→ SOURCE PASSAGE:
━━━━━━━━━━

(First published in The Washington Monthly)
Killing the Poormaster, the new book by Holly Metz, brings vividly to life 1930s Hoboken, New Jersey, making it easy to envision classic brownstones with street vendors, milk trucks, and boys in knickers in the same neighborhoods now filled with stockbrokers and hipsters. The book’s great achievement, however, is to take us inside the walls of those houses, to place us among suffering people, mostly ignored in their time and all but invisible to us today, and to disturb us about their condition.
The Hoboken of the 1930s is as lost to us as the nineteenth-century whaling villages of Nantucket. (This is illustrated by the book’s title, which demonstrates that we are visiting a time before the invention of euphemisms.) Today, people with very low incomes are in general entitled to receive a variety of government benefits, from food stamps to housing vouchers to Medicaid. But in the early twentieth century, in Hoboken, the indigent received funds, intermittently and begrudgingly, from the city’s poormaster, a title that implicitly suggests a master-slave or master-servant relationship. In 1938, as Roosevelt’s premature budget cutting refueled the Depression, Hoboken’s poormaster was seventy-four-year-old Harry Barck, who managed his office’s $3,000-a-month budget with a tight fist and a surly temperament. A big, bluff, irascible organization man, Barck—with his dismayingly apt Dickensian name—had held that office for forty-two years, through five political bosses and eight mayors. Barck was unchallenged in his administration of the funds, as his decisions about who got welfare and how much they received knew no appeal. For decades, the work performed by poormasters in New Jersey was administered at the state level. But with the Depression straining the state budget, power had devolved back to the cities, and Barck grabbed the opportunity. Armed with sharp disdain for “chiselers” and with statements like “I’m in favor of giving the old American pioneer spirit a chance to assert itself,” he zealously guarded the city’s coffers. At a time when Union City, a comparably sized town in the very same county (58,659 residents to Hoboken’s 59,261), was spending $6.34 per capita on relief, Hoboken was spending 90 cents.

━━━━━━━━━━

→ RECORDED DATA:
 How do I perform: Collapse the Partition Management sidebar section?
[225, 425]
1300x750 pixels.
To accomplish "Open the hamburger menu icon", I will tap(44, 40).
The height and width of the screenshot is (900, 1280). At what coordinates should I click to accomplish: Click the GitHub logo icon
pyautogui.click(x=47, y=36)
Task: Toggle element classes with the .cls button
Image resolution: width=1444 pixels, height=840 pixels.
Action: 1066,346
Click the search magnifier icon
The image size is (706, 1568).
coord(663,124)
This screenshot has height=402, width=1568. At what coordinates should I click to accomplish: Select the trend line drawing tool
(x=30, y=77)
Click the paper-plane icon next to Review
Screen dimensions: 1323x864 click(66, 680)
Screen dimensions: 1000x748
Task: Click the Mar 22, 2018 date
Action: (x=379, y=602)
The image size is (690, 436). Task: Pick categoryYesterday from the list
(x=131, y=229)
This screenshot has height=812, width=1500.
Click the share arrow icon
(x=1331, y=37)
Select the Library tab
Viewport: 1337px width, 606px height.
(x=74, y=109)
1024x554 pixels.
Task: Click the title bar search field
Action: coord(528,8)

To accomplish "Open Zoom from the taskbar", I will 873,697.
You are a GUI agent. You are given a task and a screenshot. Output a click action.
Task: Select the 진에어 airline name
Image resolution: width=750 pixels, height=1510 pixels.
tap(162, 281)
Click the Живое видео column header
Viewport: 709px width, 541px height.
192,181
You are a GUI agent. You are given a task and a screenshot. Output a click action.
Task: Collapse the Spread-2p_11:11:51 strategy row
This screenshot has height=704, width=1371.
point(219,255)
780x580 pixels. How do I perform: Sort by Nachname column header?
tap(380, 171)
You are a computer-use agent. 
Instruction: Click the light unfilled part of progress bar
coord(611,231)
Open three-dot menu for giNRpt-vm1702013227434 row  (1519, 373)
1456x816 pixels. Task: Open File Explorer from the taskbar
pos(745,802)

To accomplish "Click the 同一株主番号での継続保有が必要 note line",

━━━━━━━━━━

→ REQUIRED ACTIONS:
(1) List every government benefit that the review names as available today to people with very low incomes.
(2) Reproduce word for word the stretch of the review from "Killing the Poormaster, the" through "about their condition.".
The rows are drawn from a source separate from the review.

→ ANSWERS GIVEN:
(1) food stamps, housing vouchers, Medicaid

(2)
Killing the Poormaster, the new book by Holly Metz, brings vividly to life 1930s Hoboken, New Jersey, making it easy to envision classic brownstones with street vendors, milk trucks, and boys in knickers in the same neighborhoods now filled with stockbrokers and hipsters. The book’s great achievement, however, is to take us inside the walls of those houses, to place us among suffering people, mostly ignored in their time and all but invisible to us today, and to disturb us about their condition.